Human Rights First Publishes an Article Detailing the Significance of the EPA on the Occasion of Its Launch

July 03, 2022 at 10:00 a.m. EDT

EPA | Human Rights First Publishes an Article Detailing the Significance of the EPA on the Occasion of Its Launch



Brian J. Dooley, Senior Advisor to Human Rights First.

New Database Released Today on Egypt Prisons

No-one really knows how many political prisoners there are in Egypt. In a January 2019 interview Egypt’s President Sisi told BCS show 60 Minutes there were no political prisoners in his jails, but we know that’s not true.

In a 2019 report into torture in Egyptian detention we cited a figure of about 65,000, but we understand that/s an educated guess at best. Hard figures are hard to pint down, and change from day to day and more people are arrested, and some released.

Now a new initiative aims at compiling how many women and children were or have been prisoners since 2013 across 223 Egyptian jails. It’s an ambitious project, called the Egypt Prison Atlas (EPA). It’s lead by the NGO Belady, founded by former American/Egyptian political prisoner Aya Hijazi.  She spent nearly three years in jail for her human right work. We and others campaigned for her release, and she was eventually freed in 2017.

The EPA is an impressive, searchable database of 2623 women and child prisoners. It promises to provide “data on the following: arrested women and children, judges presiding over terrorism courts with a breakdown of the verdicts they issue, an overview of prisons in which political prisoners are detained and, finally, it provides a tally of deaths that occur in prisons.”

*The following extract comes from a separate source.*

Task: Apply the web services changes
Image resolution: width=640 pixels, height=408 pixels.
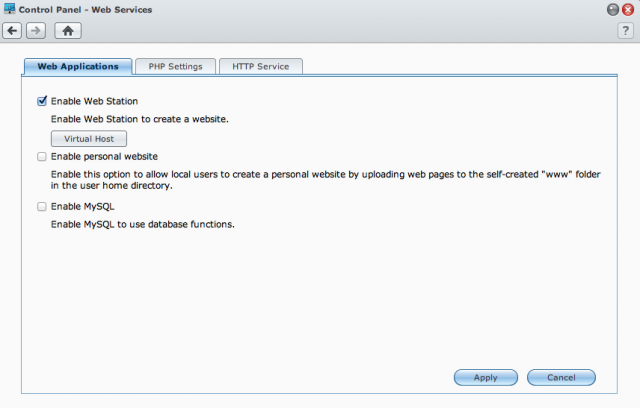Action: point(486,377)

Details of the cases are featured, including sentences and ages of child prisoners. It’s possible to search by age, gender and region where the prisoner was arrested. For example, “Ahmed Bassiouny, aged 15, was arrested as a minor from his friend’s home in Alexandria while he was going to study on January 1, 2014. He was accused of killing two people, attempting to kill a third, and joining a terrorist group. He was sentenced to 5 years in prison on September 2, 2015. He appealed the sentence and he was acquitted on August 18, 2019 and released on August 24, 2019….He was tortured and his glasses were constantly broken.”

Or Nour Al-Khatib, “arrested in her home in Alexandria on June 14, 2020 and forcibly disappeared for 4 days until she appeared before the prosecution accused of joining [an illegal] group, spreading false news and abusing social media. She was detained pending investigations.”

In an innovative move too, the website features details of 14 judges, listing their backgrounds, the cases they have presided over in terrorism courts, and the verdicts and sentences they have handed down.  

It includes Hassan Farid, born in 1955. The website presents that  “He obtained a Bachelor of Law in 1979.  He started his judicial career as a prosecutor in Port Said Prosecution; president in Mansoura Prosecution; president in Benha Felony; president in Al Ismailia Felony circuit; president in Tanta Felony circuit, in which he reviewed terrorist cases before he became a president in a criminal circuit of Cairo Appeal Court.” 

The site features details of cases he has judged, including the 2017 mass trial of 68 defendants in the Helwan Department Raid, where he ordered the execution of eight prisoners, life sentences for 50 more, 10 years for seven defendants and five years for three others.

Judge Mohamed Shereen Fahmy is also featured. The site says he has judged 37 terrorism cases, including a 2019 verdict in the Council of Minister case, where he gave a 15 year prison sentence to prominent blogger and activist Ahmad Douma.

The new site doesn’t pretend to answer every question about Egypt’s huge prison system, but it offers new light on who is consigning people to detention, in what cases, and helps catalogue the number of women and children who have been detained.

Our 2021 report on Egyptian prison conditions shows how abuse and detention in Egypt detention fuels recruitment into ISIS.  Finding out the scale of the problem was a challenge, but for us and other researchers looking at human rights issues in Egypt, this new Belady initiative will prove an invaluable resource.